4.3 Met betrekking tot klachtonderdeel a) overweegt de voorzitter als volgt. Het is mede gezien de vrijheid die een deken heeft ten aanzien van de wijze waarop hij het onderzoek inricht, niet onredelijk en dus niet tuchtrechtelijk verwijtbaar dat verweerder het niet nodig heeft geacht om een klager de mogelijkheid te bieden om te repliceren op de reactie van mr. M op de door klager jegens mr. M ingediende klacht en de uitbreiding daarvan. De voorzitter wijst er overigens op dat bij de behandeling van een klacht door de raad klager nog de mogelijkheid heeft, zonodig te reageren op standpunten van een aangeklaagde advocaat. Voor zover klager heeft bedoeld te zeggen dat hij door de handelwijze van de deken in zijn belangen is geschaad,  is daarvan geen sprake.

4.4 Ten aanzien van klachtonderdeel b) is de voorzitter met verweerder van oordeel dat het de deken niet vrijstaat om in een klachtprocedure te reageren op de inhoud van overige – niet samenhangende – klachtprocedures.

4.5 Het vertrouwen in de advocatuur is derhalve door verweerder niet geschaad, zodat, gemeten naar bovengenoemde maatstaf, voor een tuchtrechtelijk verwijt geen plaats is.

4.6 Uit het voorgaande volgt dat de klacht, met toepassing van artikel 46g Advocatenwet, in alle onderdelen kennelijk ongegrond moet worden verklaard.

BESLISSING

De voorzitter verklaart de klacht in alle onderdelen kennelijk ongegrond.

Aldus gewezen door mr. J. Blokland, plaatsvervangend voorzitter, met bijstand van mr.
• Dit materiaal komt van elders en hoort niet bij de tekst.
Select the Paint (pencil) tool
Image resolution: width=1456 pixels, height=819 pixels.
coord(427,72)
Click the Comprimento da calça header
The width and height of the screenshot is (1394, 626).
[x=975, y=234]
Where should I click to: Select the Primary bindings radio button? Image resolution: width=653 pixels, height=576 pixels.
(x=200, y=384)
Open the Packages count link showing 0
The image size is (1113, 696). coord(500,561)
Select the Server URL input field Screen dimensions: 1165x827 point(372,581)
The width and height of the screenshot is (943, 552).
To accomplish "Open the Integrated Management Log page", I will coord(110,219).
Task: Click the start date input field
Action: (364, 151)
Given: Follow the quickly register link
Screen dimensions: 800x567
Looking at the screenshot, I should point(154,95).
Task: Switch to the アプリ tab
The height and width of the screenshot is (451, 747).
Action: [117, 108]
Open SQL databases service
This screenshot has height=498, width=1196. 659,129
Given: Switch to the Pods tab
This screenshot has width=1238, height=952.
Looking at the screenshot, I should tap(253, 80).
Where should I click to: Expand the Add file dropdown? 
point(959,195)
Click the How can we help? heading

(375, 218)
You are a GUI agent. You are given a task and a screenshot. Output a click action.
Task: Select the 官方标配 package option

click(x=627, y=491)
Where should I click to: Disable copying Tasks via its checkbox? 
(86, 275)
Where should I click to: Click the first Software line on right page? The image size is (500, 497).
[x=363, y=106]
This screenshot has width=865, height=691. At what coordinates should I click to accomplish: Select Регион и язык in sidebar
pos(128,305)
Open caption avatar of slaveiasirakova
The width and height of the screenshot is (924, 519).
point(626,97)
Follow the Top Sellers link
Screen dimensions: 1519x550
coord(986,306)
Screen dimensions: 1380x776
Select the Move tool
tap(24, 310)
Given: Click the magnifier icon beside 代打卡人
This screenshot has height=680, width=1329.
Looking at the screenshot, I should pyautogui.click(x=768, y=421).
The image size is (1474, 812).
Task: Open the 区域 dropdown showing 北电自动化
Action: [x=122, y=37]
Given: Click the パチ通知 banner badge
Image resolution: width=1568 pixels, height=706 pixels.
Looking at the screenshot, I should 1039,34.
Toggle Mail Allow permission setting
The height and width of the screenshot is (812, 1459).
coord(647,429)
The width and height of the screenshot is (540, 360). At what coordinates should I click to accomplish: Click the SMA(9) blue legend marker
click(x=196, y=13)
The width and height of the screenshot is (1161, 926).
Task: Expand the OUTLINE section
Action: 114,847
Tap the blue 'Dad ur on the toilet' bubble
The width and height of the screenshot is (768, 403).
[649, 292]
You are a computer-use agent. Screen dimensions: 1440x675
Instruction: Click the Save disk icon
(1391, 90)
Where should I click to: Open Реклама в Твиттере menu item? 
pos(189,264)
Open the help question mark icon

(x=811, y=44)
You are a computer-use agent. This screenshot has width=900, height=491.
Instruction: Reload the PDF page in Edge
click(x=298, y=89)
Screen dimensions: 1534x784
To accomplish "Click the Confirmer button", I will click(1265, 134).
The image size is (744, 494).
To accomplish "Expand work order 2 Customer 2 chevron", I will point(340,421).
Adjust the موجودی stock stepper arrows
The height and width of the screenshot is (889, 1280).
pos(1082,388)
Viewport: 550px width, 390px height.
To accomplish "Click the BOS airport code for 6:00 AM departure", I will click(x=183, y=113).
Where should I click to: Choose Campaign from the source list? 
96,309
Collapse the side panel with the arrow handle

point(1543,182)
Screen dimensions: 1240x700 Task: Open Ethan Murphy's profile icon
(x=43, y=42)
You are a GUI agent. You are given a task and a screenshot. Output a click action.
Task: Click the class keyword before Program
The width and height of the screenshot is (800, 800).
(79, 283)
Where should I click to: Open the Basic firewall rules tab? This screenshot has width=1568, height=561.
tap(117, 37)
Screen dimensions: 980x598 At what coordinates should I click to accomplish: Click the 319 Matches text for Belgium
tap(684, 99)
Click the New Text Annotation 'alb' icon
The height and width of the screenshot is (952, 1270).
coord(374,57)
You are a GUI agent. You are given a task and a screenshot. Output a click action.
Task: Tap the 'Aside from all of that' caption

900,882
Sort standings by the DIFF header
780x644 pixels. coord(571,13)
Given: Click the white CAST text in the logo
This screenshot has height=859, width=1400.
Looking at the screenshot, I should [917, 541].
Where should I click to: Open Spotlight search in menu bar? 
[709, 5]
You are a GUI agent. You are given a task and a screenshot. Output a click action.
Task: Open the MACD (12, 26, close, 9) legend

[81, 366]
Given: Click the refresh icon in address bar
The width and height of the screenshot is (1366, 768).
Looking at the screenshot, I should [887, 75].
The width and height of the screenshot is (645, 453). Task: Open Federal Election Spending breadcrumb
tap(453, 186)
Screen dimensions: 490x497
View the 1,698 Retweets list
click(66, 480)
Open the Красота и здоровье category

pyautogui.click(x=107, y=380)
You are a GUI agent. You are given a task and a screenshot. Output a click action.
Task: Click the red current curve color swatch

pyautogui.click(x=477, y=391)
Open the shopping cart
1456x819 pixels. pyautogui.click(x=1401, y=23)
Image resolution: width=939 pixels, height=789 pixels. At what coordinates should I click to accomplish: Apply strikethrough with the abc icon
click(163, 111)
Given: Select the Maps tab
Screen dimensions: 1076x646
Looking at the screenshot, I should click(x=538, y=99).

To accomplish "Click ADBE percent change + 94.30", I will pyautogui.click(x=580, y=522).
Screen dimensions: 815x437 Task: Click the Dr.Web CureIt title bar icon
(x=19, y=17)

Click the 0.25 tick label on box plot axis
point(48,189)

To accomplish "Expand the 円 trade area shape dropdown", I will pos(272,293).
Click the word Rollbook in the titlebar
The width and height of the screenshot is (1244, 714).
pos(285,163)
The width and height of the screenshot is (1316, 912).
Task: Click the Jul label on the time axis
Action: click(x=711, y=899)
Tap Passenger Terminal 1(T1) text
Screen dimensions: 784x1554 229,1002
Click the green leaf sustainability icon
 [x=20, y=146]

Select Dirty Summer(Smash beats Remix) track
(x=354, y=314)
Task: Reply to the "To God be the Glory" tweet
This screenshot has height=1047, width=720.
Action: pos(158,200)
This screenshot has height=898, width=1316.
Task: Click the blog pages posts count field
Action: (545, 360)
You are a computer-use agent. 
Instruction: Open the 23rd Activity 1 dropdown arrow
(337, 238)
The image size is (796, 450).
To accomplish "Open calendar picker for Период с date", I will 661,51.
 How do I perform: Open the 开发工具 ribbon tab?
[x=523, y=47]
L.H. Rammeloo als griffier op 28 januari 2013.

griffier  voorzitter

 

Deze beslissing is in afschrift op 29 januari 2013 per aangetekende post verzonden aan:

- klager 

en per gewone post aan:

- klager

- verweerder

- de deken van de Orde van Advocaten in het arrondissement Noord-Holland.

Ingevolge artikel 46h van de Advocatenwet kunnen klager en de deken van de Orde van Advocaten in het arrondissement Noord-Holland binnen veertien dagen na verzending van het afschrift van deze beslissing schriftelijk verzet doen bij de Raad van Discipline in het ressort Amsterdam, Postbus 75265, 1070 AG Amsterdam (fax: 020-7954275). Het verzet wordt ingesteld door middel van indiening van een verzetschrift (in tweevoud), waarin de gronden van het verzet voorzien van een motivering worden omschreven. De termijn van 14 dagen begint op de dag volgend op die van verzending van de beslissing. Uiterlijk op de veertiende dag van die termijn moet het verzetschrift derhalve ontvangen zijn op de griffie van de raad van discipline. Verlenging van de termijn van 14 dagen is niet mogelijk.